El 'pijo' catalanista

Son como los no catalanistas, con la diferencia de que saben jugar a hockey 

Los pijos catalanistas presentan las mismas características que los pijos no catalanistas, con la única diferencia que saben jugar a hockey. Hay pijos catalanistas que, además, tienen un pariente que ha sido abad de Montserrat. O presidente del Barça. O director de TV3 (una de las tres cosas, no todas tres a la vez).
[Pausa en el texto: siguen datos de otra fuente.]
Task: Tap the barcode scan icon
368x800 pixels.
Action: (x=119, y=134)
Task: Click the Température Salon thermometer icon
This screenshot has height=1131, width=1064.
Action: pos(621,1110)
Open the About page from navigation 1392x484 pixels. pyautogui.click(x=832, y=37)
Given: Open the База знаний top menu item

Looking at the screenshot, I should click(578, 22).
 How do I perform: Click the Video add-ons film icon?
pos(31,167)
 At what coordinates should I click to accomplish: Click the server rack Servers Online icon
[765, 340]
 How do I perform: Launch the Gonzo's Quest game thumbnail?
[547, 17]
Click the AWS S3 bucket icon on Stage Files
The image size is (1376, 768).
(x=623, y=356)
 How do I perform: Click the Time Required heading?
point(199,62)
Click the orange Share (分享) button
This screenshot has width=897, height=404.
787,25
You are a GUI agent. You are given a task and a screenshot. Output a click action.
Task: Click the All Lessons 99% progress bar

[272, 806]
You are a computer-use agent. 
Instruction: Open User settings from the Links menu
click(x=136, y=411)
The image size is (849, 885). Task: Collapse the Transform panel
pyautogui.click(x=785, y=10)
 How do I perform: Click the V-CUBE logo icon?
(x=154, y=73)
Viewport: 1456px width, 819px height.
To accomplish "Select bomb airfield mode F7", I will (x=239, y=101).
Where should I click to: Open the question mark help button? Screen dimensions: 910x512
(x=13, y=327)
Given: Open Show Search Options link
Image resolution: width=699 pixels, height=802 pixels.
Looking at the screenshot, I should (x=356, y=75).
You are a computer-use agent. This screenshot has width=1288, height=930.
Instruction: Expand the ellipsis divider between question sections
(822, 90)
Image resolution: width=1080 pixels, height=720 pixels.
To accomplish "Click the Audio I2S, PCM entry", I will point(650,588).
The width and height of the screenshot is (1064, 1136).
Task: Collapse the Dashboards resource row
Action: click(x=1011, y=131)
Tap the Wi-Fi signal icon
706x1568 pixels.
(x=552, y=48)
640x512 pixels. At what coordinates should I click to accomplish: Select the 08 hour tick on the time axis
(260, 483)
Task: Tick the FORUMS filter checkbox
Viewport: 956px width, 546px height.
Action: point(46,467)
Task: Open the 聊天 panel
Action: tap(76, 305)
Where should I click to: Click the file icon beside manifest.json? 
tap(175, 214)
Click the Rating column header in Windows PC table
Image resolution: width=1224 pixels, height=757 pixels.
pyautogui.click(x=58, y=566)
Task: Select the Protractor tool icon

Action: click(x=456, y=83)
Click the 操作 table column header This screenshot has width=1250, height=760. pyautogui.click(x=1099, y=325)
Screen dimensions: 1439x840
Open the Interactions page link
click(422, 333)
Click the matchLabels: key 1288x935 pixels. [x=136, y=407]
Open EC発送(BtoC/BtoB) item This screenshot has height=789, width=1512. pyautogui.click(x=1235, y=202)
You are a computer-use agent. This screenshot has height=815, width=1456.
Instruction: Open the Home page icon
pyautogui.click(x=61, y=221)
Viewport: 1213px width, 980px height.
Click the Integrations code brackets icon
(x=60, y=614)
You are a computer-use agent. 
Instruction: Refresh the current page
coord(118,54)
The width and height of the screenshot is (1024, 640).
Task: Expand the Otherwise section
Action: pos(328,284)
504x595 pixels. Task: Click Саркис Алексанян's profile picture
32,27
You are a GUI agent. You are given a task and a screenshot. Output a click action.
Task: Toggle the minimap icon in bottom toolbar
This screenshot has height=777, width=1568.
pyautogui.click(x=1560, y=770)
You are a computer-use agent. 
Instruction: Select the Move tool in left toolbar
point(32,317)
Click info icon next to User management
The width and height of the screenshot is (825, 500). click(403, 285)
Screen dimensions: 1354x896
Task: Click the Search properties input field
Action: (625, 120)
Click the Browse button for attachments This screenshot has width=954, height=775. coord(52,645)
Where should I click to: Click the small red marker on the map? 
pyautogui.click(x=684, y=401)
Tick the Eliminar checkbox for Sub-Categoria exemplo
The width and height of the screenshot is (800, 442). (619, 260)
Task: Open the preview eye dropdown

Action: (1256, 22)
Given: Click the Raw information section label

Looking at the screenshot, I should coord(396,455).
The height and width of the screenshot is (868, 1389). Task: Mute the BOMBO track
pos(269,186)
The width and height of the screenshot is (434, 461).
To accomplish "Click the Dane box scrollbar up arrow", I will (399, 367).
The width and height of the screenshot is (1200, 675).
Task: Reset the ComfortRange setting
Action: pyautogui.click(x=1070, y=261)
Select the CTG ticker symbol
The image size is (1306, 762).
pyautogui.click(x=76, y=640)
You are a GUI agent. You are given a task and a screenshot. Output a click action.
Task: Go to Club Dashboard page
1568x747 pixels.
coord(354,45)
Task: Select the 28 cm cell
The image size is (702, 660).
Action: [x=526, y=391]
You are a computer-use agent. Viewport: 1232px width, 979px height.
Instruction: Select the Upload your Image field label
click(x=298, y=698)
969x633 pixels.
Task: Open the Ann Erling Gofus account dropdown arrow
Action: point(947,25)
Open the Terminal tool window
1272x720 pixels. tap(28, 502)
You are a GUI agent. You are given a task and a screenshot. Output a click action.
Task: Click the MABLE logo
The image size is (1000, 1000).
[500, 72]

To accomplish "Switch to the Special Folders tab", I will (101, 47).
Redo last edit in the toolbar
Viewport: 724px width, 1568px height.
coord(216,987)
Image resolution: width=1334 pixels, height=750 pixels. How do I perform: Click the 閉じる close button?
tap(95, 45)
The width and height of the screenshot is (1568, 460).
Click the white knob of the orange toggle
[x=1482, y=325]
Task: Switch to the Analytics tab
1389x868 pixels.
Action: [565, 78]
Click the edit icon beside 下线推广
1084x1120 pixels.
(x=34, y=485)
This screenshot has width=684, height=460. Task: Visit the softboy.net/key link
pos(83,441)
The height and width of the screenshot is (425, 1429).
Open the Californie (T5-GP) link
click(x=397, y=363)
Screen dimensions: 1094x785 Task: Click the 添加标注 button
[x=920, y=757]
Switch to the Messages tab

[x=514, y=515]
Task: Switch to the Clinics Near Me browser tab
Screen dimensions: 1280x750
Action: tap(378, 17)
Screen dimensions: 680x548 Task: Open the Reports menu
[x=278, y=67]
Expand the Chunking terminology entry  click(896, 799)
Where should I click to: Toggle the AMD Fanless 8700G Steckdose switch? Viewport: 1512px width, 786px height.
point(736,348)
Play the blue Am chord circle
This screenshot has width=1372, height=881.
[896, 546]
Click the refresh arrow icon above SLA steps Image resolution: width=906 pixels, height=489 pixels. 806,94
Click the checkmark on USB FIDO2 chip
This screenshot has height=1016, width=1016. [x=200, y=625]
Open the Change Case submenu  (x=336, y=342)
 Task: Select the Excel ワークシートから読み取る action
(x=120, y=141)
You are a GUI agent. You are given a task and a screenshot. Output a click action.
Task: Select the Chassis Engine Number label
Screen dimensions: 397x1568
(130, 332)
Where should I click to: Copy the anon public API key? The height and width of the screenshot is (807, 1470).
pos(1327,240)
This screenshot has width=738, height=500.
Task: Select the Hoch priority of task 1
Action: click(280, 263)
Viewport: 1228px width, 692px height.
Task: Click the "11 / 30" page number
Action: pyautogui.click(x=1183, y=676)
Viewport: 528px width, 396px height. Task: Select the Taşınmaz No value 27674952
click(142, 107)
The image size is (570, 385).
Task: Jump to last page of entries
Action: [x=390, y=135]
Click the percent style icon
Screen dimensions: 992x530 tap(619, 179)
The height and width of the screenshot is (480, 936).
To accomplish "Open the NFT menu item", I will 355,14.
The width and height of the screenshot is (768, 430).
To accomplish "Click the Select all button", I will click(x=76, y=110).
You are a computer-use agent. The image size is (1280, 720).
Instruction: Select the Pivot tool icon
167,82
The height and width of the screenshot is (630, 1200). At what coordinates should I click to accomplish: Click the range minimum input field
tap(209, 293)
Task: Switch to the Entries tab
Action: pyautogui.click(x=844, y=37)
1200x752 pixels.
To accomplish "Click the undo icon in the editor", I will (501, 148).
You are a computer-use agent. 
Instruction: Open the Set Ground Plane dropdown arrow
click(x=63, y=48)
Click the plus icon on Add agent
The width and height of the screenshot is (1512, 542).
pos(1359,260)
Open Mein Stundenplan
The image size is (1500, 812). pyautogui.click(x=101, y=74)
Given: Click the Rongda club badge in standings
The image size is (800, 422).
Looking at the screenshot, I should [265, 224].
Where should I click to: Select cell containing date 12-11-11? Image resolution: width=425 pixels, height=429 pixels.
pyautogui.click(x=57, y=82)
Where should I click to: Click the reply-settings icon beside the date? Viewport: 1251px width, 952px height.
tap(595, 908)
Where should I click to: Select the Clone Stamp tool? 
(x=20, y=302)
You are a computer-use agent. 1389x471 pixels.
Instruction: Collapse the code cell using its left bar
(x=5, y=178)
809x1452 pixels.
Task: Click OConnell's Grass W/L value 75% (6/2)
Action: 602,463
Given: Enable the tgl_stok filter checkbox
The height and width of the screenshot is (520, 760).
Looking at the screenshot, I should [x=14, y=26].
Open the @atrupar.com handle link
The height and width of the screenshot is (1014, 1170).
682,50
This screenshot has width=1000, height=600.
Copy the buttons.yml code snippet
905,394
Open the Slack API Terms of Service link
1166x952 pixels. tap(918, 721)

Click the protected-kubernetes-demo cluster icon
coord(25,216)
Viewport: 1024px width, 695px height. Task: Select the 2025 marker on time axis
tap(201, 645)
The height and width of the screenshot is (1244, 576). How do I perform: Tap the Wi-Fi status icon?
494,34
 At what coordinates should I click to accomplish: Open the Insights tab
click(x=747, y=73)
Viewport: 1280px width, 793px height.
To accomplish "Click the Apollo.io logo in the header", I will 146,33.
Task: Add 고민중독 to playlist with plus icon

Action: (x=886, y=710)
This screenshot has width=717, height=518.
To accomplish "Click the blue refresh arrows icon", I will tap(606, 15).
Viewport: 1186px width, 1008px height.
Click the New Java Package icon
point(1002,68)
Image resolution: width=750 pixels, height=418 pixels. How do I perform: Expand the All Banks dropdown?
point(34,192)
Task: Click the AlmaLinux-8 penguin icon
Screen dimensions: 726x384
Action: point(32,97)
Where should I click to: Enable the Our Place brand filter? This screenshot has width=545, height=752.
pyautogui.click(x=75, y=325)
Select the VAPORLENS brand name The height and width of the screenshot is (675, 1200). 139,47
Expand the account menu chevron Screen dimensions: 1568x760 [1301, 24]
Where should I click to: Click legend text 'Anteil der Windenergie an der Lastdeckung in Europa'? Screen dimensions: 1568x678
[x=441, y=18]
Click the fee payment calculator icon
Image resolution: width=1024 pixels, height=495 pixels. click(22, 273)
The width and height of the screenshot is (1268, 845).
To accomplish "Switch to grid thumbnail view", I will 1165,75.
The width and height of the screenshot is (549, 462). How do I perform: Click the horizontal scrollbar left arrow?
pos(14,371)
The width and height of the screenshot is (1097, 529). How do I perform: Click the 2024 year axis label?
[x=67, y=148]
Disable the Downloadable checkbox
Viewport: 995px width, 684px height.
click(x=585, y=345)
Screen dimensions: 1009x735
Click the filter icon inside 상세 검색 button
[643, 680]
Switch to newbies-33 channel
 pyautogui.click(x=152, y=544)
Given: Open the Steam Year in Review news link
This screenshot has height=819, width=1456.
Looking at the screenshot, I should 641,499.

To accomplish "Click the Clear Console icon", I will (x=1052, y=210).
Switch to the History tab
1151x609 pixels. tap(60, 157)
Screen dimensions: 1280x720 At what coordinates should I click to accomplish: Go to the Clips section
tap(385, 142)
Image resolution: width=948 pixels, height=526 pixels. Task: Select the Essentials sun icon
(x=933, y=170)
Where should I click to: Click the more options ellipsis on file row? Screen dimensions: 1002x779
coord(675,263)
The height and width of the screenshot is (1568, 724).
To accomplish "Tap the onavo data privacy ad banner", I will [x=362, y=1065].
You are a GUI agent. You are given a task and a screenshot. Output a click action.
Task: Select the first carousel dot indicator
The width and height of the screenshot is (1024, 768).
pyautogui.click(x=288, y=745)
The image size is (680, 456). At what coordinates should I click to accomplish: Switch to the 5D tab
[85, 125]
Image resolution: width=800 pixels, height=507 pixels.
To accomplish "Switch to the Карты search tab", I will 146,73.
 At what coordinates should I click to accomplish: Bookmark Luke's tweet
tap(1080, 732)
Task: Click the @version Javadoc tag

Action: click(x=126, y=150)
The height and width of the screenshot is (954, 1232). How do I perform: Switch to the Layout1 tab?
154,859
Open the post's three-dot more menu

Con el sector terciario, el servicio doméstico y los pijos unionistas (o constitucionalistas o como se llame), que, por cierto, suelen ser sus primos, los pijos catalanistas hablan en un castellano perfecto. Una típica y extensa familia de pijos catalanistas como tiene que ser está formada, además del padre y la madre, por unos diez hermanos, entre los cuales los más grandes hablan catalán, los del medio castellano y los pequeños, de nuevo, catalán.

Los pijos catalanistas van a misa reiteradamente y escalan montañas constantemente. A menudo aprovechan el viaje y, para economizar, van a misa en lo alto de la montaña escalada. A los pijos catalanistas les encanta el Románico (el Románico catalán, se entiende).

Muchos pijos catalanistas fueron muchachos 'escolta' ['boy scouts'], por eso en las manifestaciones varias de los últimos tiempos no hay nunca "ni un papel en el suelo". Sobre los tejemanejes de los Pujol todos los pijos catalanistas ahora dicen: "Yo ya lo sabía desde hacía tiempo". Hay muchos periodistas, que ni son pijos ni son catalanistas, que también lo dicen. Resulta que también lo sabían. Los otros no debíamos estar suficientemente atentos.

Ser pijo y catalanista no ha sido nunca incompatible, ni mucho menos, con ser monárquico o con haber sabido cómo aumentar la fortuna considerablemente durante el franquismo. El arte de hacer 'la puta i la Ramoneta', claramente, se lo inventaron ellos.

Sin embargo, lo que se conoce como "cultura catalana" (del MNAC y la Bernat Metge, pasando por Òmnium o la Nova Cançó, hasta el Fomento de las Artes Decorativas o el Macba ...) es obstinación suya. Los pijos catalanistas han rehecho un pueblo ampurdanés piedra a piedra respetando su carácter supuestamente medieval, su esencia rural. Los de la Bisbal están que alucinan. En este pueblo empedrado han creado un festival de: piano clásico, jazz experimental, cine también experimental, poesía visual, pintura en 'plein air'... Y antes o después del concierto o de la exposición de turno siempre se sirve una copa de cava, embutidos artesanales cortados muy finos y carquiñolis. Las señoras van con un chal de Roser Marcé que conservan desde finales de los ochenta y se tocan a menudo el cuello, del que cuelga un collar grueso de Aurelio Obispo o de Enric Majoral.

Los pijos catalanistas siempre están a un paso de convertirse en pijos independentistas, de hecho lo desean, pero claro, no les gusta la clandestinidad.